Convert all of the rows below into a two-column CSV with the header target_text,click_point. Write one line per row, with the row's text and its answer each in a double-quoted field and any line breaks replaced by spaces.
** begin Information shown **
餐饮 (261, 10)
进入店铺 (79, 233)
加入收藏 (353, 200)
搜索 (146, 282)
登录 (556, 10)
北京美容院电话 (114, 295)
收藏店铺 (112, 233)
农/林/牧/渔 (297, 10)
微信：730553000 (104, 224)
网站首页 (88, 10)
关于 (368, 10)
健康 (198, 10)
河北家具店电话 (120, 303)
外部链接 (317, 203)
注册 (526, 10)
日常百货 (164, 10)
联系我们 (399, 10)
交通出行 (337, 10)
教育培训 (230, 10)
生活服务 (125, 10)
** end Information shown **
Solution for this problem
target_text,click_point
"餐饮","(261, 10)"
"进入店铺","(79, 233)"
"加入收藏","(353, 200)"
"搜索","(146, 282)"
"登录","(556, 10)"
"北京美容院电话","(114, 295)"
"收藏店铺","(112, 233)"
"农/林/牧/渔","(297, 10)"
"微信：730553000","(104, 224)"
"网站首页","(88, 10)"
"关于","(368, 10)"
"健康","(198, 10)"
"河北家具店电话","(120, 303)"
"外部链接","(317, 203)"
"注册","(526, 10)"
"日常百货","(164, 10)"
"联系我们","(399, 10)"
"交通出行","(337, 10)"
"教育培训","(230, 10)"
"生活服务","(125, 10)"